The Bureau of Justice Assistance (BJA), a division of the Office of Justice Programmes (OJP) within the US Department of Justice (DOJ), is soliciting proposals to address hate crimes and giving financial support. The funding is intended to facilitate the implementation of all-encompassing community-based strategies to tackle hate crimes. The strategies should foster community awareness and preparedness, enhance the reporting of hate crime incidents by victims, and improve response to such incidents (US Department of Justice, 2023). Nonetheless, these efforts to advance equitable justice and preserve civil liberties are solely relevant to Native American tribal organisations, federally recognised tribal governments, academic institutions, and non-profit organisations. This makes individual reporting and getting support from the government difficult for Asian Americans. Studies are limited to stereotypes and implicit biased towards mostly Blacks and Latinos, and very few reports beyond the black-and-white focus on Asian Americans. A survey aimed at examining race and racial stereotyping in a jury’s decision-making found that federal and state judges harbour implicit negative traits and biases towards Asian Americans and are more likely to receive punitive punishments harshly than whites. Asians were associated with stereotypes such as greedy, dishonest etc. Studies also revealed the lack of diversity poll in America’s judge selection as out of 100 district court judges who were the participants; sixty-eight were male and the rest female, and out of which eighty-seven were reported as White, six were reported as African American and as low as three as Asian American. Even efforts to reform the Criminal Justice system by appointing racially diverse people to juries have not been successful due to the overwhelming presence of white juries (Levison, Bennet and Hioki, 2017). This also shows the lack of work to examine such cases in the context of Asian Americans.

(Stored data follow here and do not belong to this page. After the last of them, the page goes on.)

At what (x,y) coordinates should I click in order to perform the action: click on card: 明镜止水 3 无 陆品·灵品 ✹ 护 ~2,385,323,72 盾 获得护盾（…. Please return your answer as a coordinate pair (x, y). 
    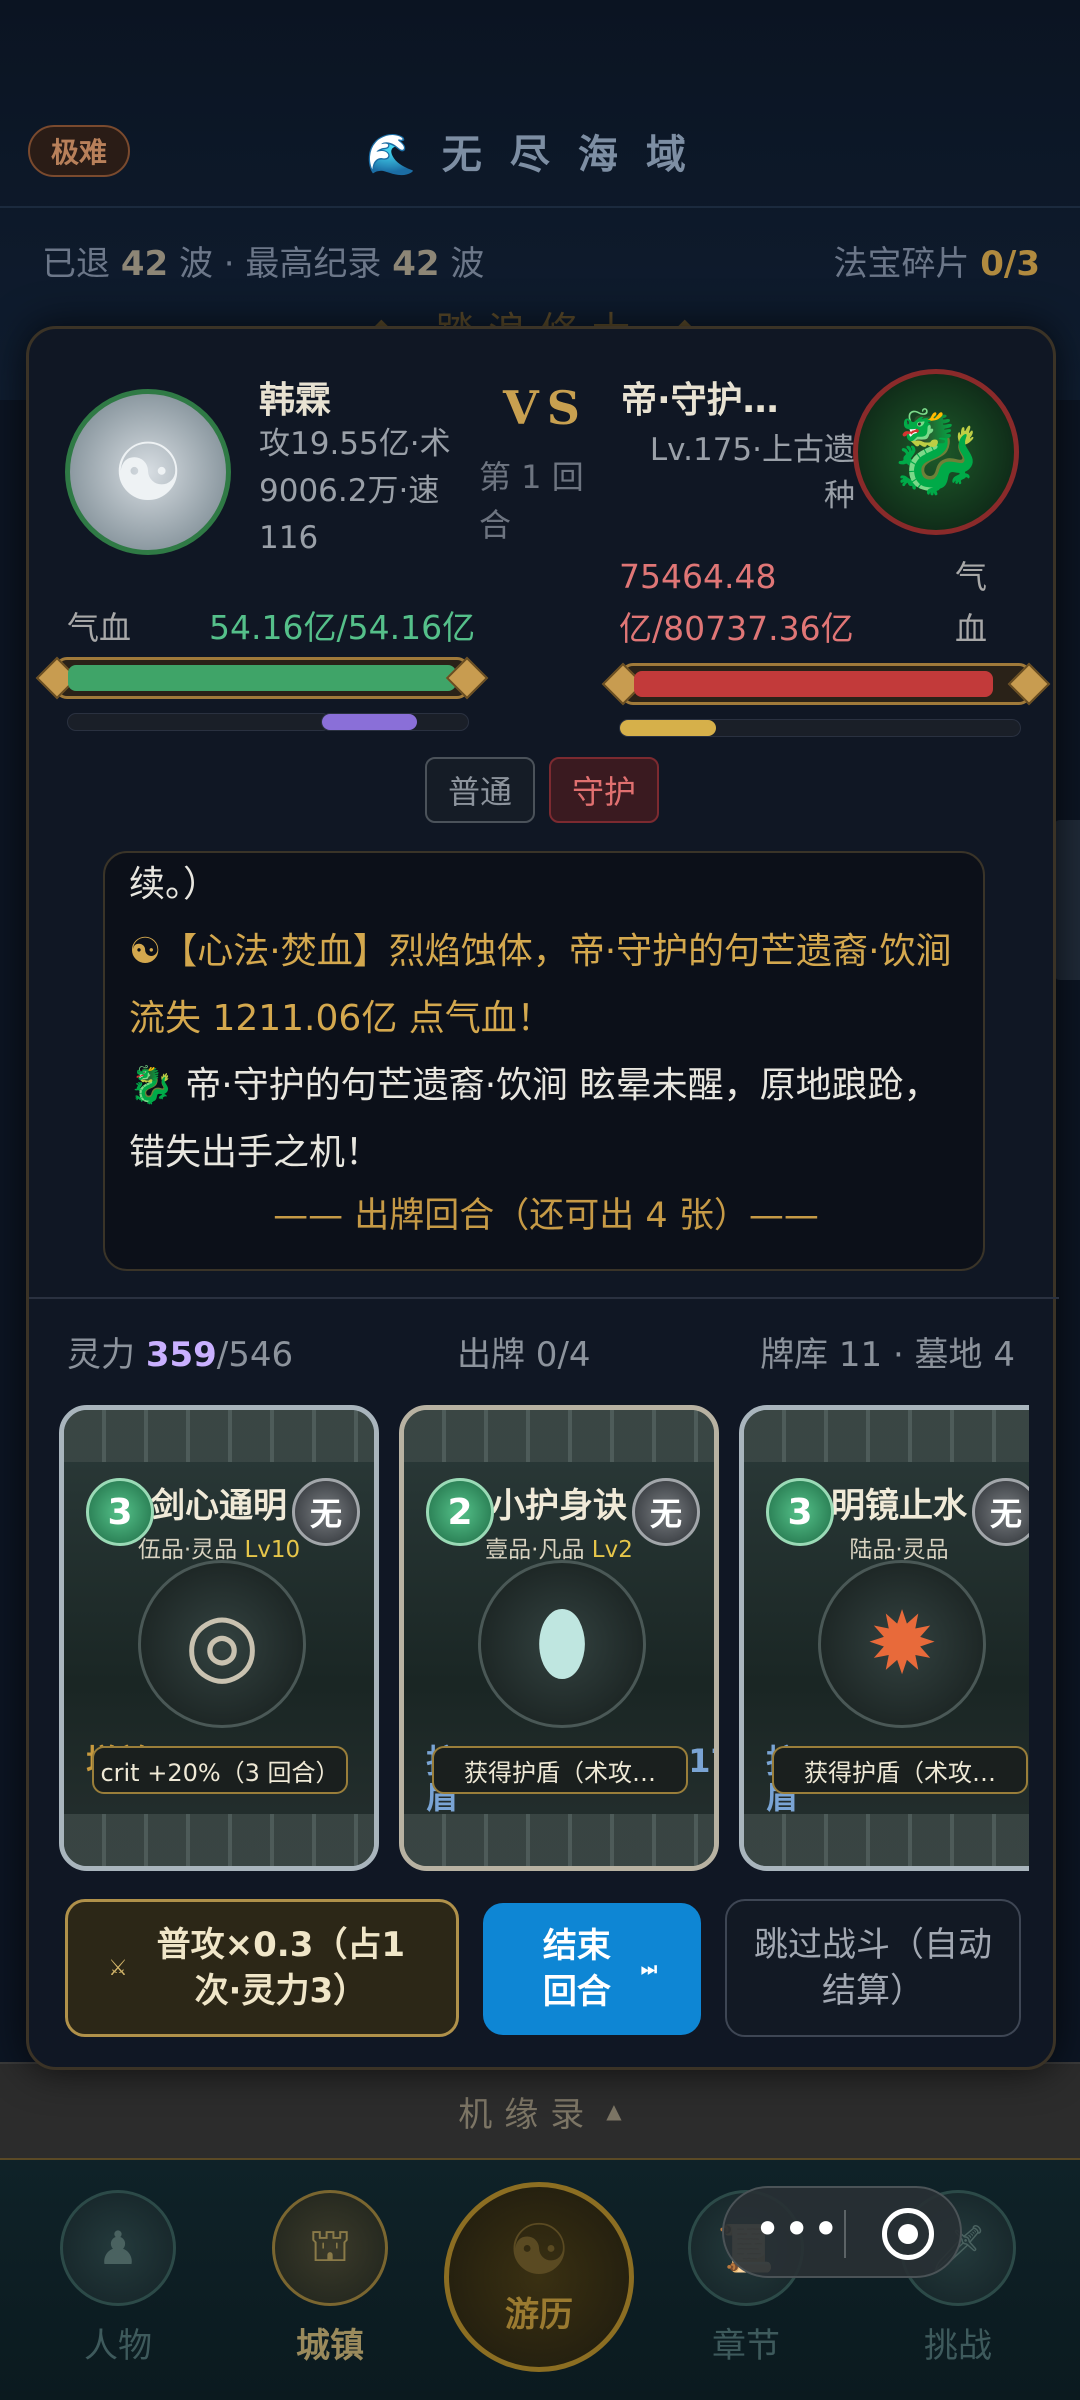
    Looking at the image, I should click on (884, 1638).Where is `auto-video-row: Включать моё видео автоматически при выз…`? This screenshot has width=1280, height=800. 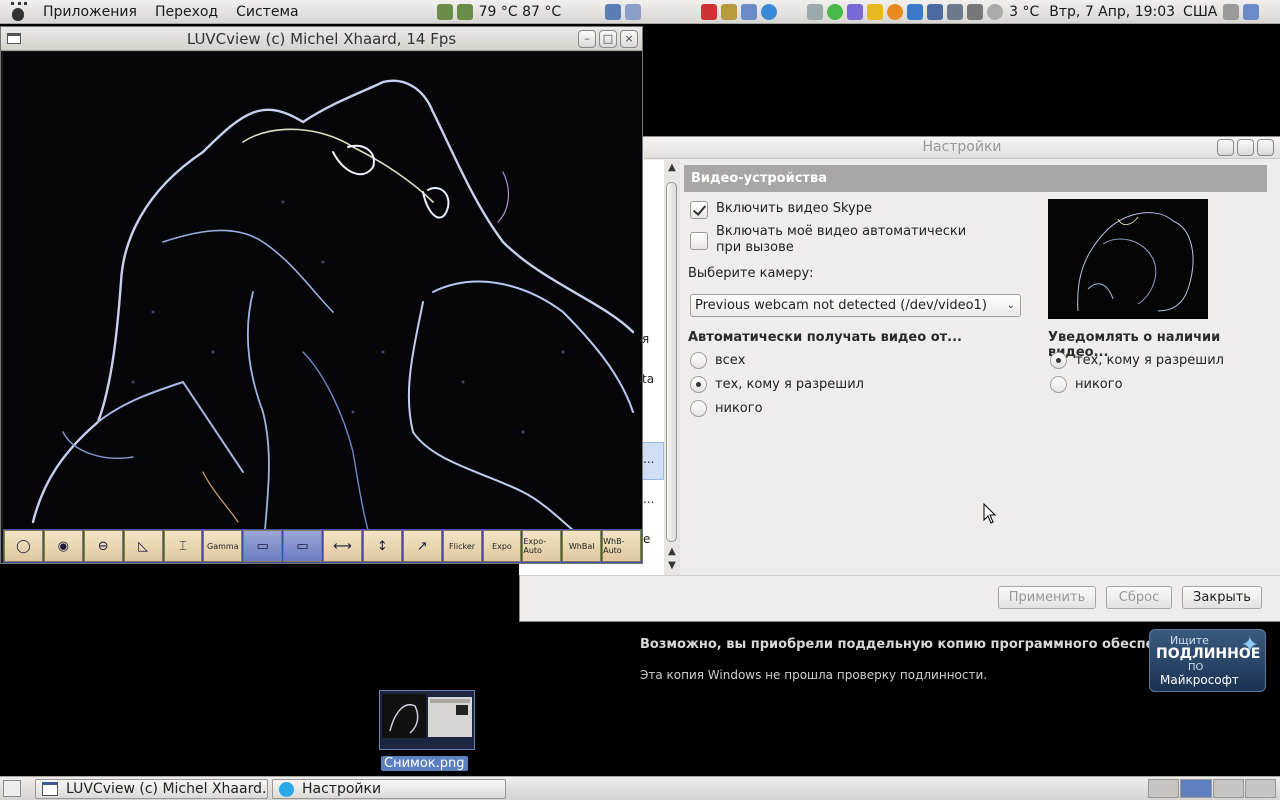
auto-video-row: Включать моё видео автоматически при выз… is located at coordinates (828, 240). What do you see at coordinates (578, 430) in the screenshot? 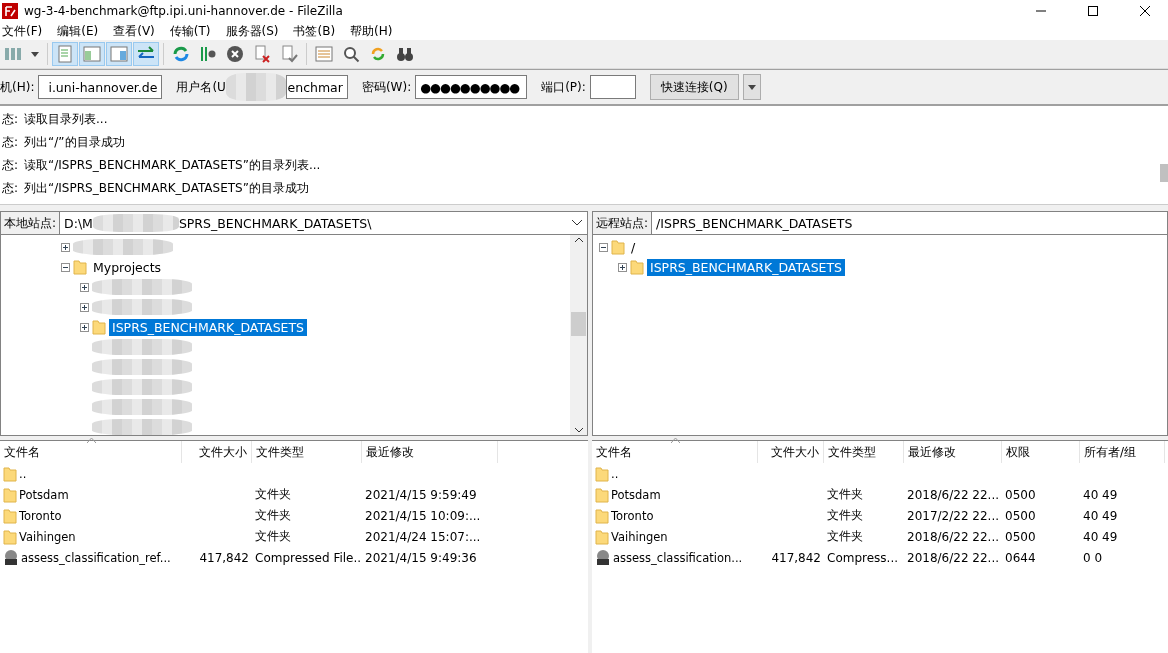
I see `scroll-down-icon` at bounding box center [578, 430].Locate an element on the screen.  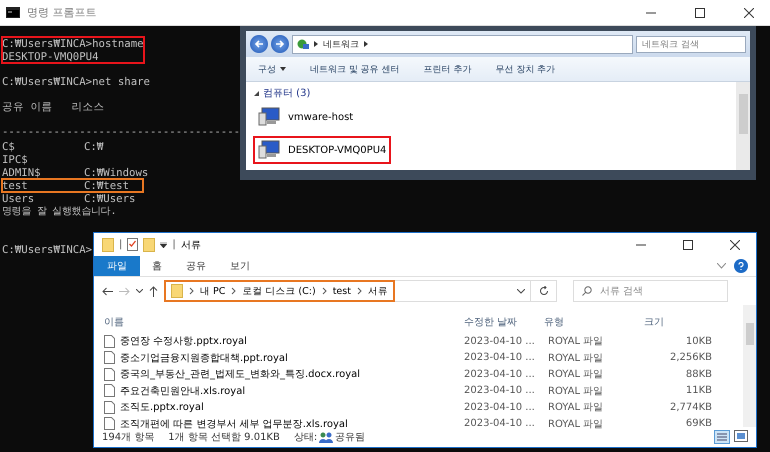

A survey aimed at examining race and racial stereotyping in a jury’s decision-making found that federal and state judges harbour implicit negative traits and biases towards Asian Americans and are more likely to receive punitive punishments harshly than whites. Asians were associated with stereotypes such as greedy, dishonest etc.
Asian Americans are conceptualised in the United States as “interlopers” who are always foreign. A person is assumed to be a legal US citizen if they identify as African American or white within the US. Asian Americans are not subject to these assumptions and are viewed as foreigners. Asian Americans have unfairly been singled out and blamed for problems during periods of economic instability or public health crises, as seen in the past with incidents like the Chinese Exclusion Act or the internment of Japanese Americans during World War II, and especially during the outburst of the covid virus. The increase in hate crimes is a glaring example of this, as is the faulty functioning of the criminal justice system. The criminal justice system has mostly failed to provide victims of hate crimes with enough protection, legal choices, and justice, despite the high prevalence of anti-Asian prejudice and the rise in acts of xenophobia against the group.